Manuela Valle decided to nurse her two-month-old daughter while her husband tried on clothes at the H&M store in downtown Vancouver, she said on Tuesday.
When she attempted to start feeding her daughter, two sales clerks and a manager told her she had to go into one of the dressing rooms that they had assigned for breastfeeding, Valle told CBC News.
"They consistently said that it was the store's policy and that other customers felt offended by it," said Valle.
Valle said she was politely hustled off to a change room by staff, as they chatted with other staff on radios, making her feel like a shoplifter paraded in front of the other customers.
"It seemed as if I had been stealing or something, so I was very humiliated. Everybody in the store was looking at me as if I'm getting arrested, and I said out loud, 'I am getting arrested for breastfeeding my baby,'" Valle said.
"They were actually pushing her into it. I became upset at that point," said Francisco Valle, her husband.
Shaming of mothers unacceptable, expert says
Dr. Verity Livingstone, founding medical director of the University of B.C.'s Vancouver Breastfeeding Centre, called the treatment of Valle unacceptable.
"My heart goes out to her. It's the most humiliating thing she could have possibly been subjected to.
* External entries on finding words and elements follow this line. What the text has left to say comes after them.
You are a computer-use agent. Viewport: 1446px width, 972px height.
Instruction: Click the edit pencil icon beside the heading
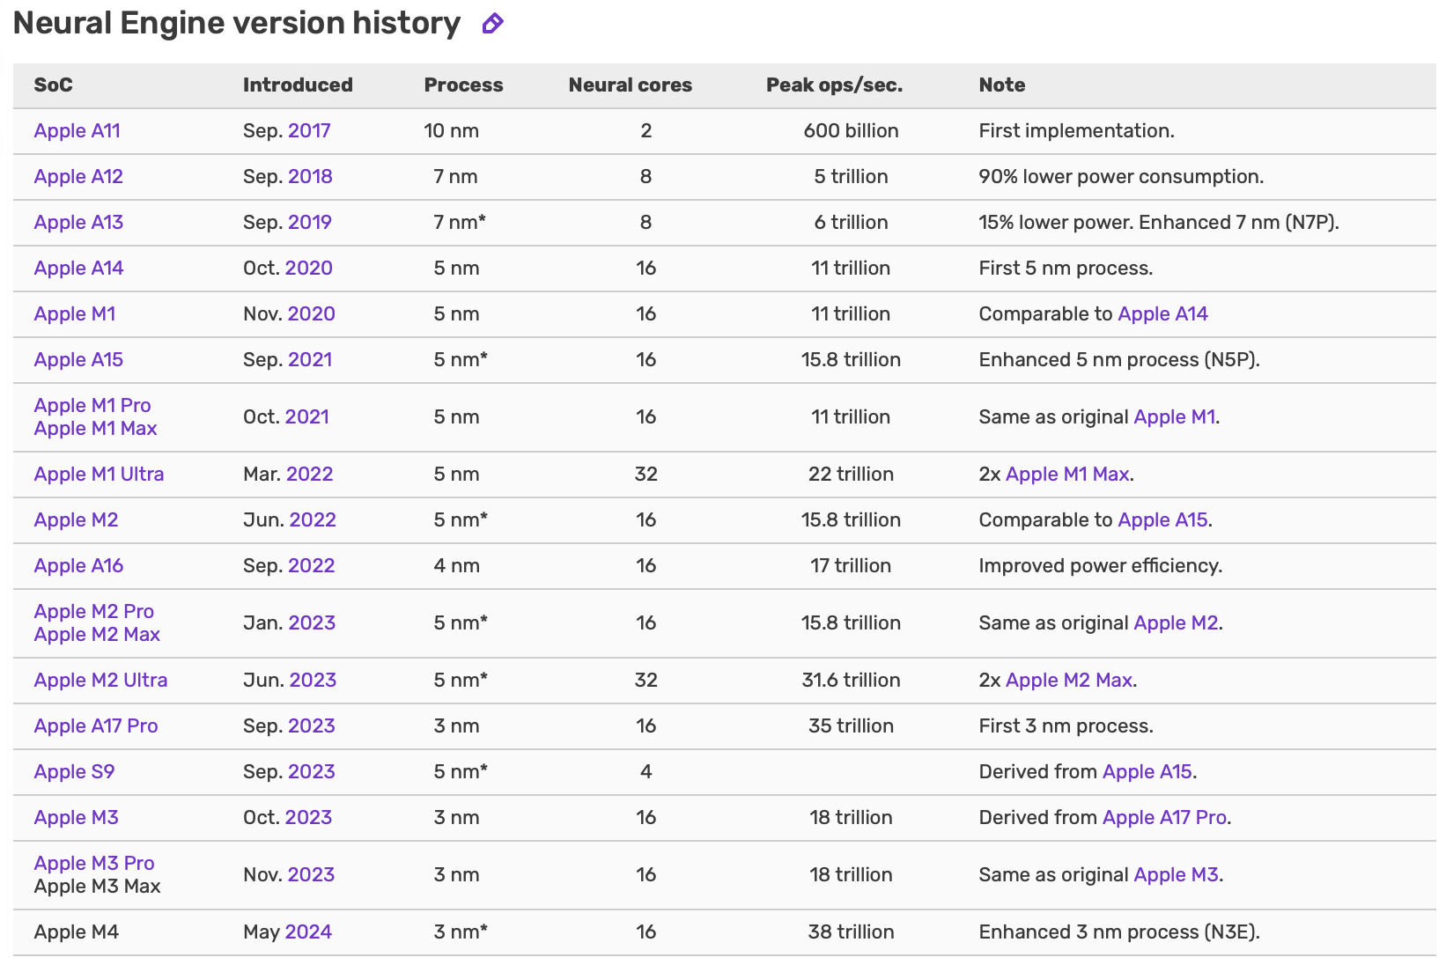click(492, 24)
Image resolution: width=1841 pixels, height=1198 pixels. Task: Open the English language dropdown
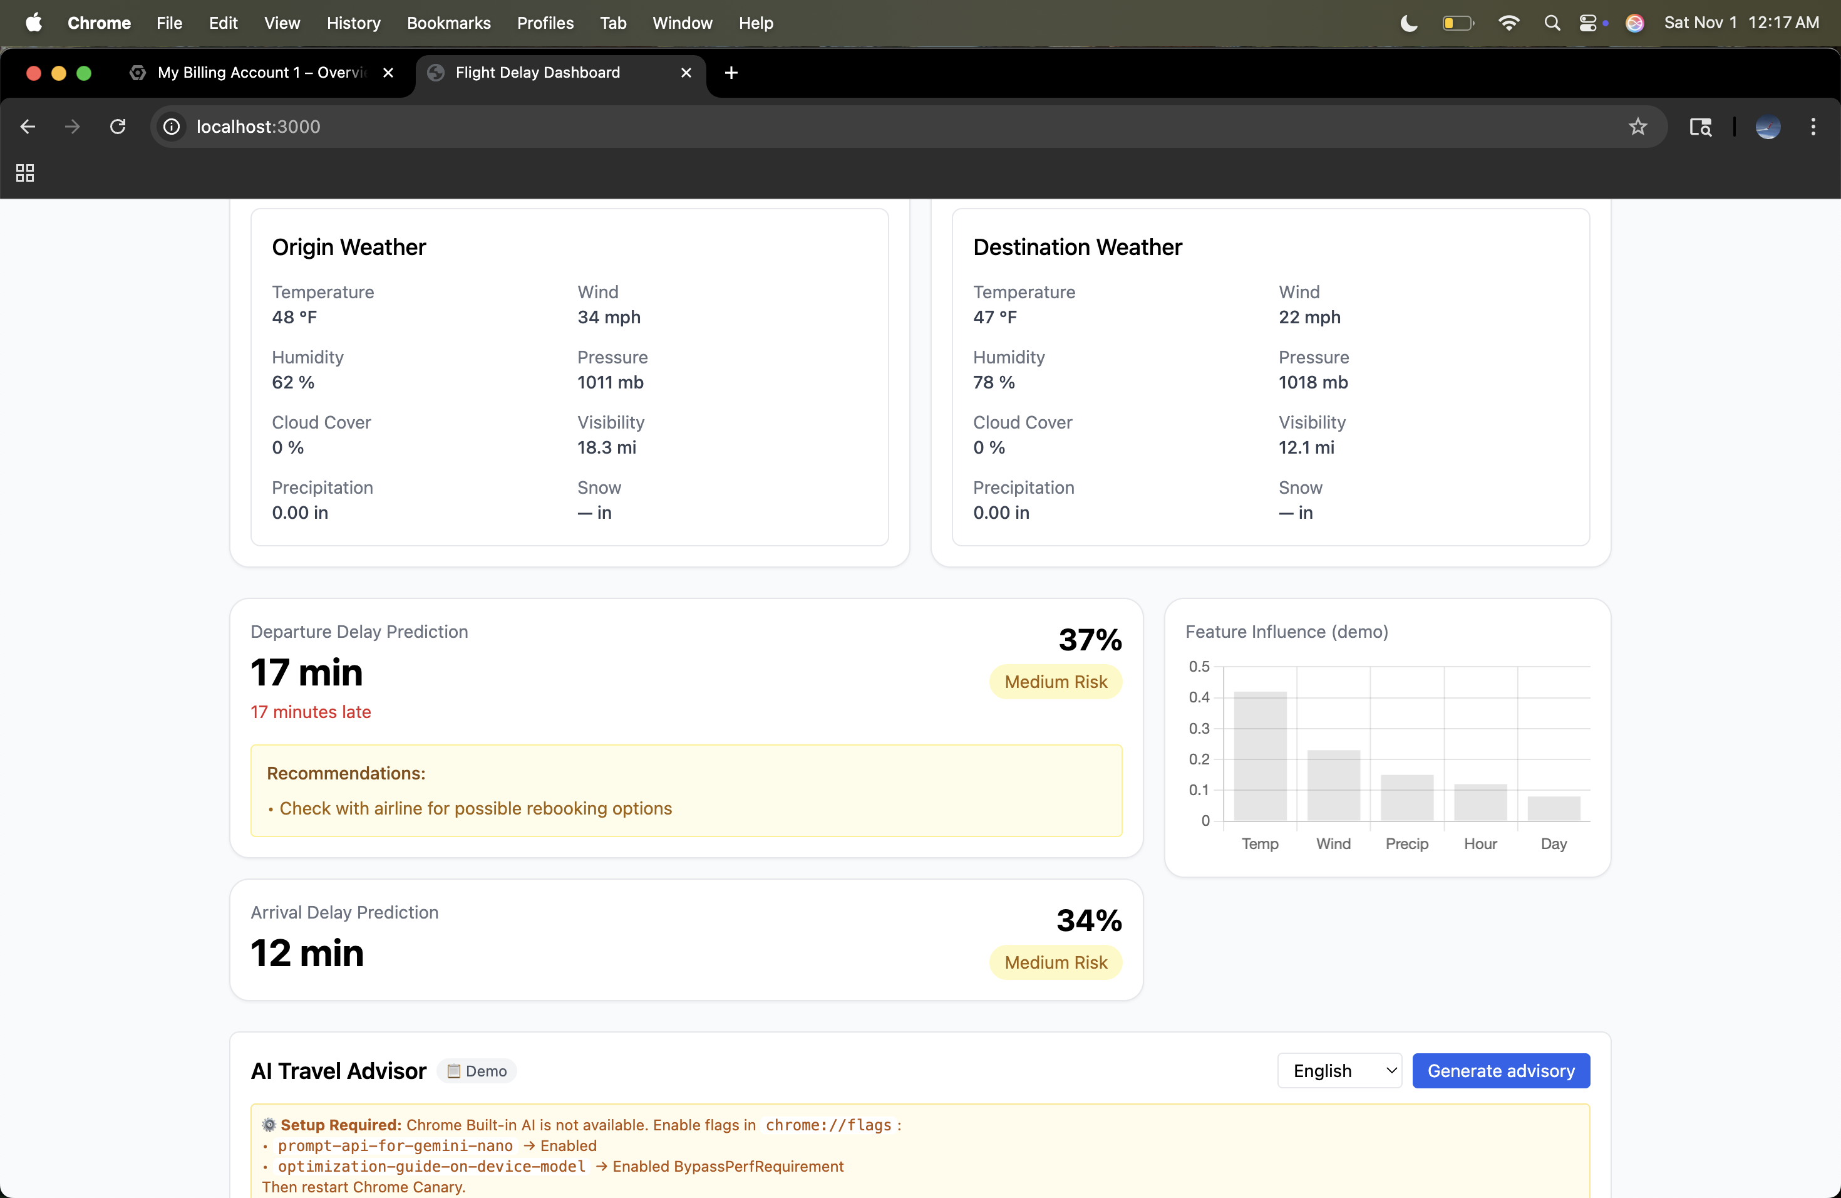pyautogui.click(x=1339, y=1070)
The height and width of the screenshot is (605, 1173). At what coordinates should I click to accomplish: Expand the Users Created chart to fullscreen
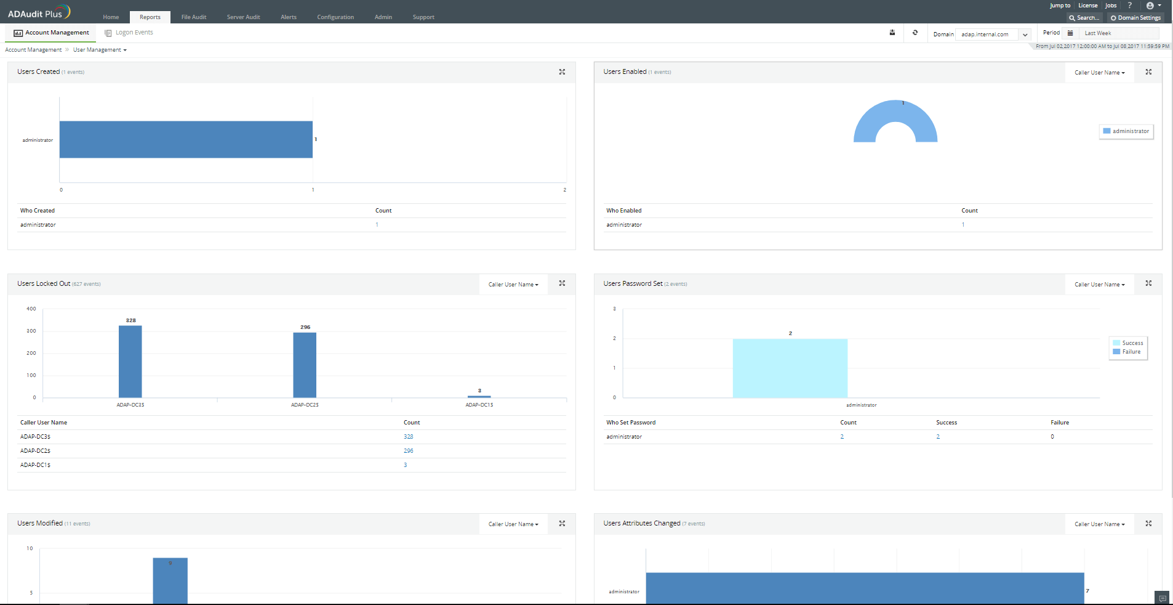562,71
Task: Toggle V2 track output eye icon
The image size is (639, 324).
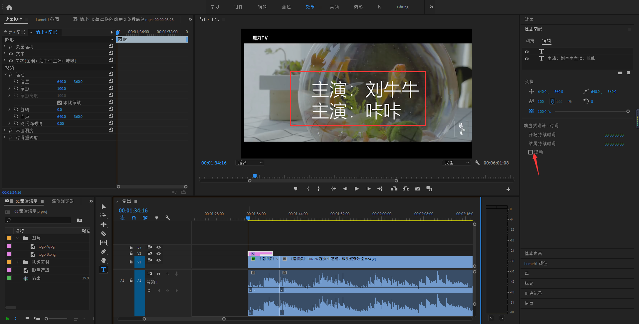Action: pyautogui.click(x=159, y=253)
Whenever a woman is told breastfeeding is offensive or indiscreet, it's shaming new mothers for doing what's right," said Livingstone.
"She's responding, as a mother should do, to her baby's every wish. To be walked or told to go into a cupboard or a room out of sight would make her feel as though she's done something criminally wrong," said Livingstone.
A B.C. Human Rights Commission policy expressly sets out a woman's right to breastfeed anywhere in public.
No breastfeeding ban: H&M spokeswoman
When contacted by the CBC, nobody from the Vancouver H&M store would comment on the incident.
But H&M Canada spokeswoman Laura Shankland in Toronto said they do not have a policy banning women from breastfeeding in their stores, and staff just wanted to offer Valle a more comfortable option behind closed doors.
The incident has sparked calls from breastfeeding advocates for a "nurse-in" at H&M this Thursday. Organizers hope hundreds of nursing mothers will descend on the store to publicly breastfeed.
The spokesperson for H&M said they're more than welcome.
Canadian health guidelines say infants should be fed breast milk exclusively for the first six months of life, and then partially breastfed well into the second or third year of life.